Sabda Hidup
Minggu, 10 Mei 2020, Minggu Paskah V
“Janganlah gelisah hatimu; percayalah kepada Allah, percayalah juga kepada-Ku,” (Yoh 14: 1)
Sabda Tuhan yang sungguh meneguhkan. Akan tetapi, mungkin banyak yang berpikir, apakah itu realistis? Bagaimana mungkin Yesus mengatakan supaya kita tidak gelisah, tidak khawatir, sedangkan dalam kenyataan hidup kita berhadapan dengan begitu banyak masalah dan bahaya.
Misalnya, keamanan kita terancam oleh perang dan kekerasan: bangsa melawan bangsa, suku yang satu melawan suku yang lain, golongan yang satu melawan golongan yang lain. Misalnya saja, ketegangan Amerika dengan China semakin meningkat saat ini. Pun kekerasan senantiasa terjadi di sekitar kita. Apalagi justru di saat pandemi sekarang ini kejahatan justru nampak meningkat.
Planet bumi kita ini juga terancam dengan pemanasan global yang bisa membawa dampak kehanciran: akan meningkatkan temperatur permukaan paling tidak 5 derajat pada tahun 2050; kondisi cuaca seluruh dunia akan terdampak, bahkan saat ini kita sudah mulai mengalami musim yang tidak lagi teratur.
Belum lagi bencana alam yang dapat setiap saat mengancam. Saat ini pun kita masih dibebani dengan kekhawatiran dan kecemasan. Kapan pandemi Covid-19 berakhir? Hingga tadi malam, kasus infeksi Corona Virus sudah mencapai 4,035,082 kasus. Sudah 276.713 orang meninggal. Belum lagi dampak pandemi ini terhadap pelbagai bidang hidup yang menimbulkan ketidakpastian. Bagaimana mungkin kita tidak cemas dan gelisah?
Belum lagi kekhawatiran-kekhawatiran dan kecemasan pada level pribadi: kapan bayar hutang… anak mau lanjut sekolah atau kuliah… kondisi kesehatan yang mencemaskan… pekerjaan yang terancam PHK…. dan masih banyak kecemasan lainnya.
Ada seorang perempuan bernama Delia. Ia mengalami masa kecil yang tidak membahagiakan, terlalu banyak luka yang ia alami. Titik balik dalam hidupnya terjadi ketika ia menikah dengan David, seorang pemuda yang sungguh amat baik dalam pelbagai aspek. Dalam perkawinan itu ia mengalami kehidupan yang tenang, stabil dan kebahagiaan yang tak pernah ia alami selama ia bertumbuh. Lalu lahirlah anak pertama, dan dalam proses kelahiran itu, ditemukanlah bahwa Delia menderita sklerosis ganda (multiple sclerosis).

════════════════════

◆ **Perintah tugas**: Tulis lagi seluruh bagian teks renungan dari "Belum lagi bencana" sampai "cemas dan gelisah?", dan ganti "bencana alam" dengan "musibah". Gunakan hanya teks renungan di atas untuk mengerjakannya.

◆ **Materi data**:
════════════════════

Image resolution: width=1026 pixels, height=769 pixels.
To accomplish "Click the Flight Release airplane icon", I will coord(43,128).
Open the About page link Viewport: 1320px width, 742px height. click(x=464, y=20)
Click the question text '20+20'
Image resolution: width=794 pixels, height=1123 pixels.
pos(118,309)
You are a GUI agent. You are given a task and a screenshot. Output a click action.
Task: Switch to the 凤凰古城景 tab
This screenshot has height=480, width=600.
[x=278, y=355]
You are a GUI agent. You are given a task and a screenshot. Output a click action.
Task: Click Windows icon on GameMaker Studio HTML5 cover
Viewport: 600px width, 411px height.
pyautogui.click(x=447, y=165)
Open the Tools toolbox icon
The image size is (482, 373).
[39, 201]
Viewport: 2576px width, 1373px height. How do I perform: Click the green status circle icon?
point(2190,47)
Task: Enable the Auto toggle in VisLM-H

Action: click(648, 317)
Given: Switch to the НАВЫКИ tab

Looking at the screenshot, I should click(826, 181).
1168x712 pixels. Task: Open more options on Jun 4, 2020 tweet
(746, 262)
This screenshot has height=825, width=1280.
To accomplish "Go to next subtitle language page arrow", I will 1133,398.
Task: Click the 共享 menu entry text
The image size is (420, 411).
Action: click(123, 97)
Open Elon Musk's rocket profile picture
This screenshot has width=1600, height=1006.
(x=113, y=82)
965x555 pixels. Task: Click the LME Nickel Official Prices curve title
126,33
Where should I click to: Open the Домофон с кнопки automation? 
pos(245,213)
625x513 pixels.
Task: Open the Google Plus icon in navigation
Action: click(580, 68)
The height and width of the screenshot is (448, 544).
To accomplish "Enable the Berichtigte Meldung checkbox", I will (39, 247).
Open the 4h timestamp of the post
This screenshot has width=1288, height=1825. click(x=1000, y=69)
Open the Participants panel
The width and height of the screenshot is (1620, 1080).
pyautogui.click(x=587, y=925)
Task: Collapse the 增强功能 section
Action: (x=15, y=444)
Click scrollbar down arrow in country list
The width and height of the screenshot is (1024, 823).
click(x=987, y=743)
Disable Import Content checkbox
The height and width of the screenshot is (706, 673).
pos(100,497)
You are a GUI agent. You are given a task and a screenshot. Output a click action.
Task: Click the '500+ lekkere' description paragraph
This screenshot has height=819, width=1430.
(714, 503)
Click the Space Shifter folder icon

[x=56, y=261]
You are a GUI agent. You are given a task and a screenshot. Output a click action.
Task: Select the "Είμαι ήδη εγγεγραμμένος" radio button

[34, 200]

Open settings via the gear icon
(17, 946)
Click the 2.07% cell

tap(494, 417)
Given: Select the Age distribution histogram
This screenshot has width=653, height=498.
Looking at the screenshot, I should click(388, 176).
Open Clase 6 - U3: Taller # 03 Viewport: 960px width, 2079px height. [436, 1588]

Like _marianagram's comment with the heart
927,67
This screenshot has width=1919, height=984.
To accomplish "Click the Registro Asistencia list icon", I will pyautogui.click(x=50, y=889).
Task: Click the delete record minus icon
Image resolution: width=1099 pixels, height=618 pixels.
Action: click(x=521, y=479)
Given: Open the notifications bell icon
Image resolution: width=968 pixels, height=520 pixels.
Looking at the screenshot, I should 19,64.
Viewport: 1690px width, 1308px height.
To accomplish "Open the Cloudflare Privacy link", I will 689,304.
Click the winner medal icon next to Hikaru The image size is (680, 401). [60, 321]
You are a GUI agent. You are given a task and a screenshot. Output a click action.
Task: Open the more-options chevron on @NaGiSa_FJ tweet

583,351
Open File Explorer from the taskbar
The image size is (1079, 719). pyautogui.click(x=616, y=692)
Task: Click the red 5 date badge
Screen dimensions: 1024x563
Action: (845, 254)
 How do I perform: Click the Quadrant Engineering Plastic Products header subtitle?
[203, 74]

════════════════════

◆ **Jawaban tugas**:
Belum lagi musibah yang dapat setiap saat mengancam. Saat ini pun kita masih dibebani dengan kekhawatiran dan kecemasan. Kapan pandemi Covid-19 berakhir? Hingga tadi malam, kasus infeksi Corona Virus sudah mencapai 4,035,082 kasus. Sudah 276.713 orang meninggal. Belum lagi dampak pandemi ini terhadap pelbagai bidang hidup yang menimbulkan ketidakpastian. Bagaimana mungkin kita tidak cemas dan gelisah?